> [Written request 1] In the post on sampling neural net weights, translate this sentence into Spanish: "Since layers are different sizes, we discovered that weights were being sampled unevenly."
> [Written request 2] According to the post on sampling neural net weights, how was weight sampling previously done?

> [Excerpt to read]
------------------------------------------------
I'm trying to manipulate individual weights of different neural nets to see how their performance degrades. As part of these experiments, I'm required to sample randomly from their weight tensors, which I've come to understand as sampling with replacement (in the statistical sense). However, since it's high-dimensional, I've been stumped by how to do this in a fair manner. Here are the approaches and research I've put into considering this problem:
This was previously implemented by selecting a random layer and then selecting a random weight in that layer (ignore the implementation of picking a random weight). Since layers are different sizes, we discovered that weights were being sampled unevenly.
I considered what would happen if we sampled according to the numpy.shape of the tensor; however, I realize now that this encounters the same problem as above.
Consider what happens to a rank 2 tensor like this:
[[*, *, *],
[*, *, *, *]]
Selecting a row randomly and then a value from that row results in an unfair selection. This method could work if you're able to assert that this scenario never occurs, but it's far from a general solution.
------------------------------------------------
> [Material]

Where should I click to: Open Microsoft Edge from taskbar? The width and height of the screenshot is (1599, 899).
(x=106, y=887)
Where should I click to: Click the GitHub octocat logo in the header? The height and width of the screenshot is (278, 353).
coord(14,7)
------------------------------------------------
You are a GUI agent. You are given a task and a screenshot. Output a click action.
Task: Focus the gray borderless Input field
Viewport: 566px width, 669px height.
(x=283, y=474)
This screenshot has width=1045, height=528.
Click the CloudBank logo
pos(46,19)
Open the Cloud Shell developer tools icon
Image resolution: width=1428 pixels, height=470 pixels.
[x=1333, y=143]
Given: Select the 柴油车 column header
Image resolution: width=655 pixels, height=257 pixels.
------------------------------------------------
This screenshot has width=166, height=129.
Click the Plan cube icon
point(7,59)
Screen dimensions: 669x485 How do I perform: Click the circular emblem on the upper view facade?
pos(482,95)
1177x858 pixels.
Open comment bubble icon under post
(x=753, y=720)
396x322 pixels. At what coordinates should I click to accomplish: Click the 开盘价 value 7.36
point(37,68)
------------------------------------------------
> [Task solution 1] Como las capas tienen tamaños distintos, descubrimos que los pesos se estaban muestreando de forma desigual.

> [Task solution 2] By selecting a random layer and then a random weight in that layer.